** Directions **
Leave the pictures out while you restate every entry below word for word.

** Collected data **
^^^^^^^^

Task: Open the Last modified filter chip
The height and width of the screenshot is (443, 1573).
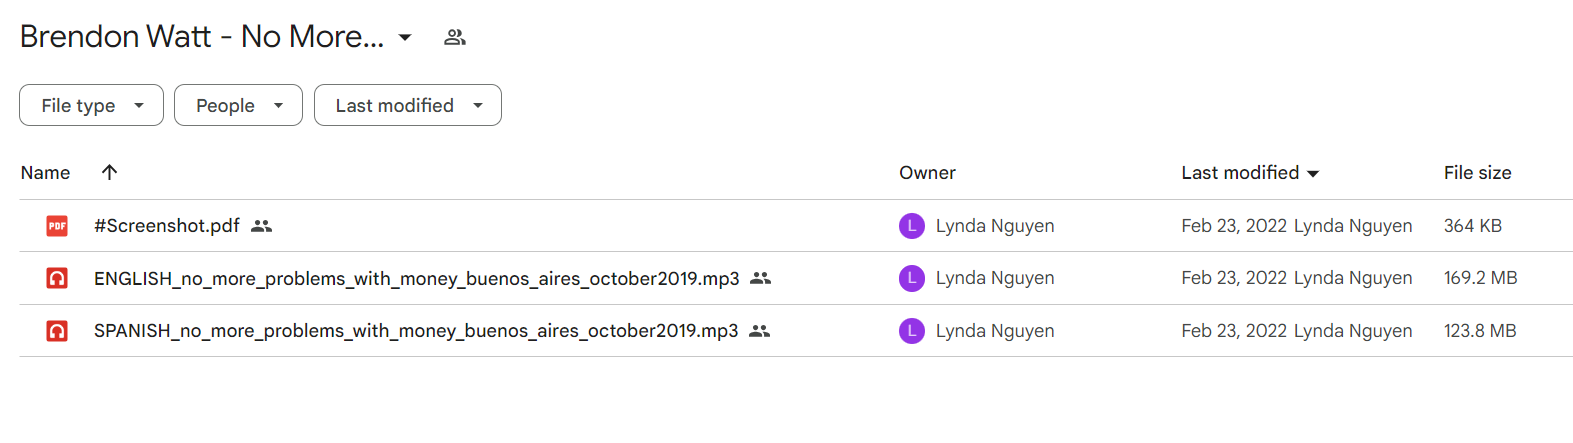Action: click(408, 105)
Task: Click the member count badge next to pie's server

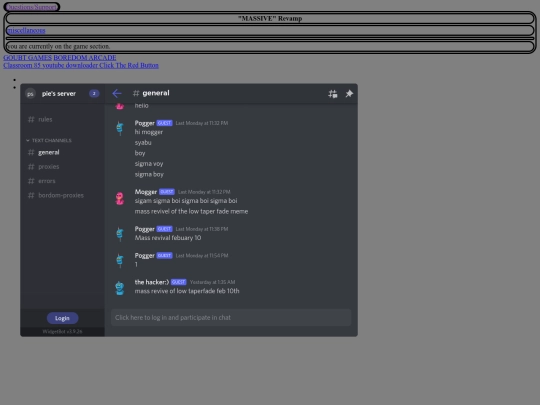Action: point(94,93)
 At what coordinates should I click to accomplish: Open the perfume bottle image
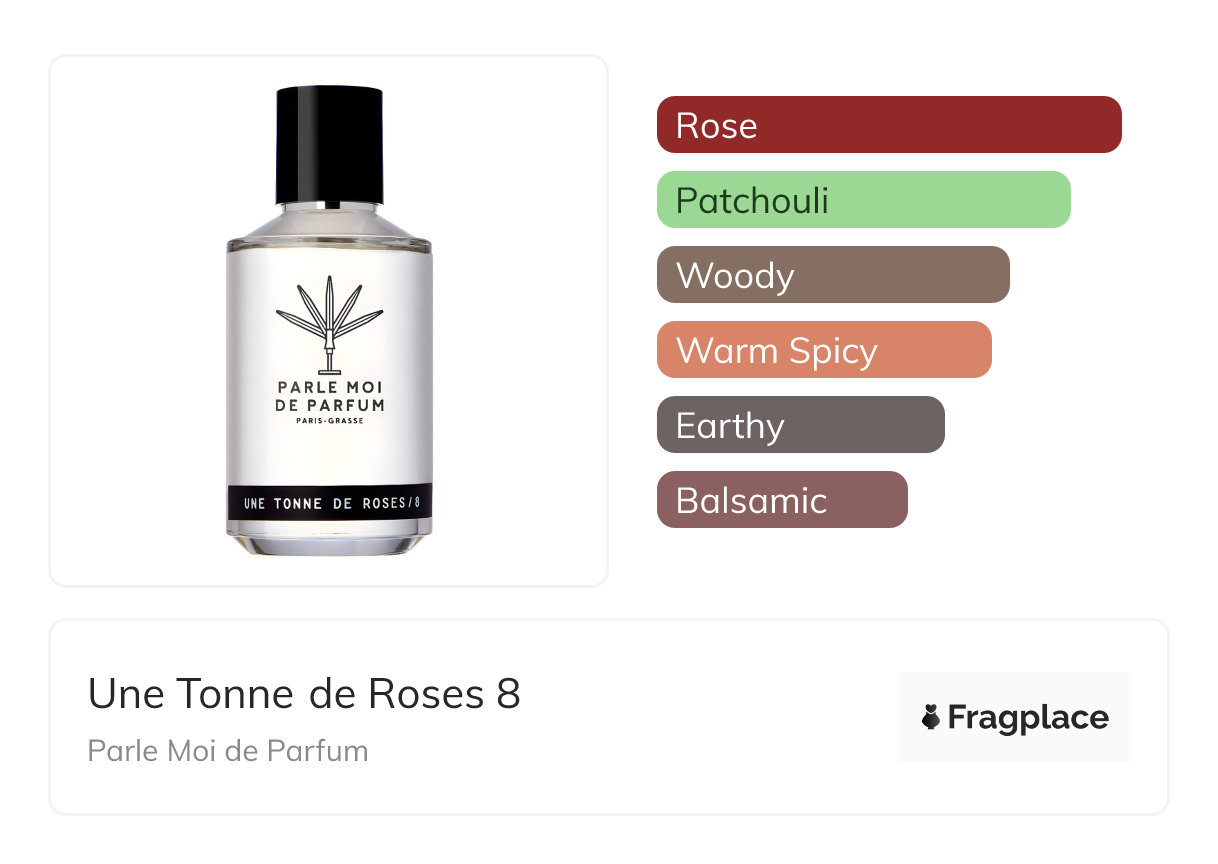[x=329, y=321]
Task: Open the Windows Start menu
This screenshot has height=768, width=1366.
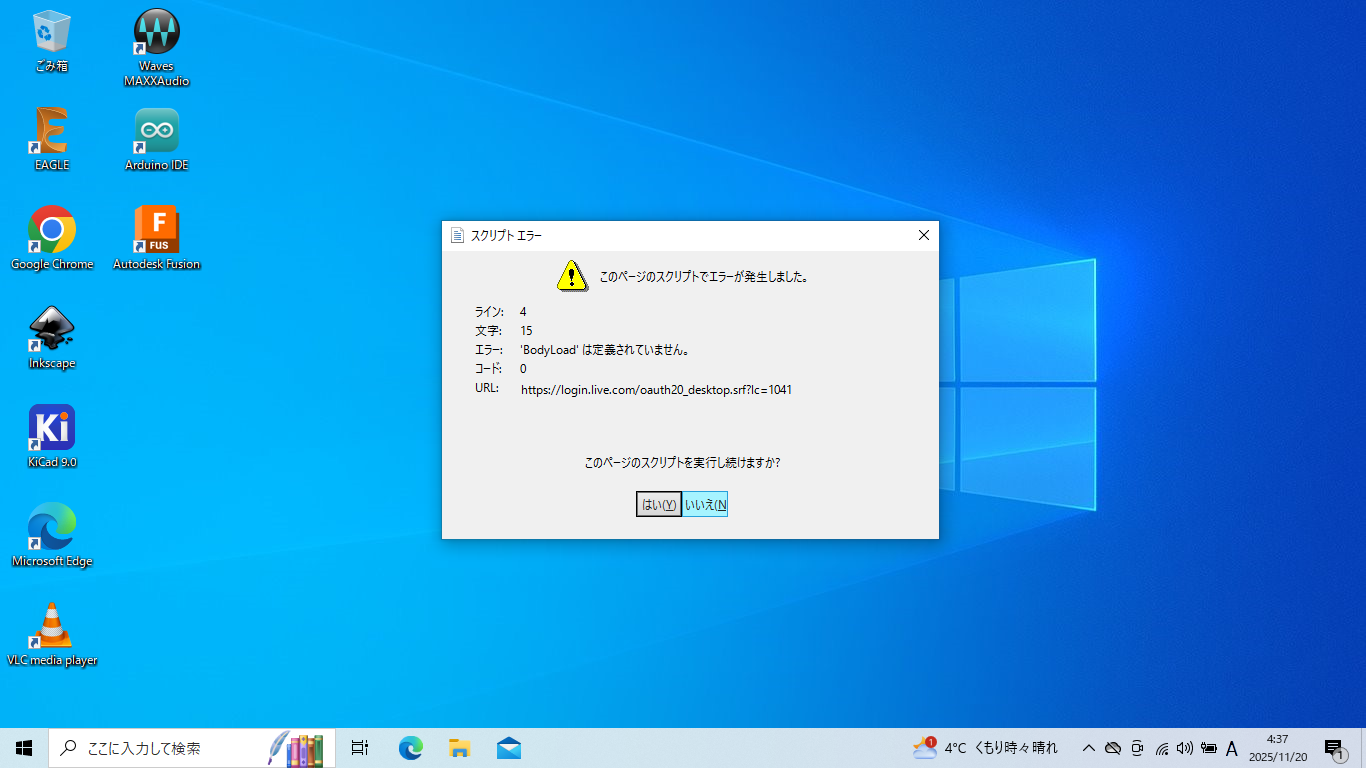Action: coord(24,748)
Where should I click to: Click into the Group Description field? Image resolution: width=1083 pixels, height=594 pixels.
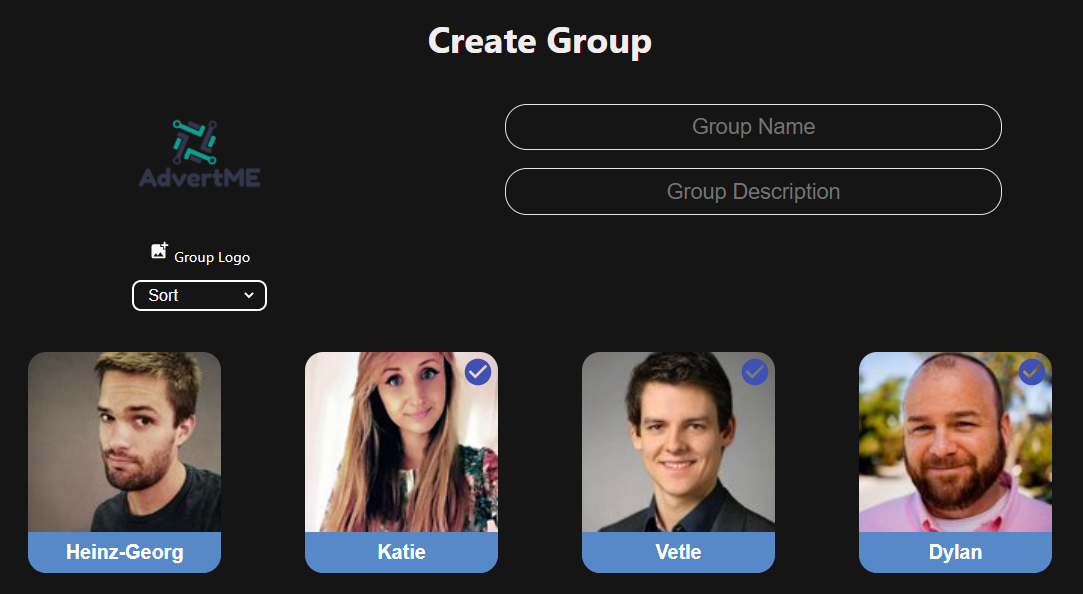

^^^^^^^^

** Answer below **
Task: Open the Last modified filter chip
The height and width of the screenshot is (443, 1573).
Action: click(408, 105)
Task: Click the member count badge next to pie's server

Action: point(94,93)
 At what coordinates should I click to accomplish: Open the perfume bottle image
[x=329, y=321]
Task: Open the Windows Start menu
This screenshot has height=768, width=1366.
Action: coord(24,748)
Where should I click to: Click into the Group Description field? Image resolution: width=1083 pixels, height=594 pixels.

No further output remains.